Entries taken from a collection
----
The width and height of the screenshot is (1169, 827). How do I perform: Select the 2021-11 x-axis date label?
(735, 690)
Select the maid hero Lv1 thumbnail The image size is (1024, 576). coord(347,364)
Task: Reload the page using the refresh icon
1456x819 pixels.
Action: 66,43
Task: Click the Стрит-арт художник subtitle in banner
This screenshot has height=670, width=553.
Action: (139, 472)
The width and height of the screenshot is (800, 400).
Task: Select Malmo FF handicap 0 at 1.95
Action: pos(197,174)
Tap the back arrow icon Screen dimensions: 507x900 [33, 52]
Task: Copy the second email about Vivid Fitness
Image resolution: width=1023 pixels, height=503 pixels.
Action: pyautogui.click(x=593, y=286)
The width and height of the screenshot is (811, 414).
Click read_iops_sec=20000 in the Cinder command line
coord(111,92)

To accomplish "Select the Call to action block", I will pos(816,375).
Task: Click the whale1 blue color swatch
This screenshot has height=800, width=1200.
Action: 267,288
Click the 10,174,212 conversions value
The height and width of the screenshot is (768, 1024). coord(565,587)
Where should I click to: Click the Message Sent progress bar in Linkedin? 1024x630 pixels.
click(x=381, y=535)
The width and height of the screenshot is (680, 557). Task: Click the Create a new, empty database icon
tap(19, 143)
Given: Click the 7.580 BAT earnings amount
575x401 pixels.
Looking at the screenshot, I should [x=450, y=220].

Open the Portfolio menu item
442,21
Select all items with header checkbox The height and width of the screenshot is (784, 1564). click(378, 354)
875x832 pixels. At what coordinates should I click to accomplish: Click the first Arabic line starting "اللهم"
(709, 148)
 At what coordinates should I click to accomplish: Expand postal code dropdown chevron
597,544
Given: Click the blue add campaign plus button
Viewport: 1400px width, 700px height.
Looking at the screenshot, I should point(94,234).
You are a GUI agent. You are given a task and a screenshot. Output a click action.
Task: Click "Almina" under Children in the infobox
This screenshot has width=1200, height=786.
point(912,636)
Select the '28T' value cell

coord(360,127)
----
◆ Requirement ◆
Work out the number of lines in the records that contain the string "blue". Nothing but that number should be sent back.

◆ Your response ◆
2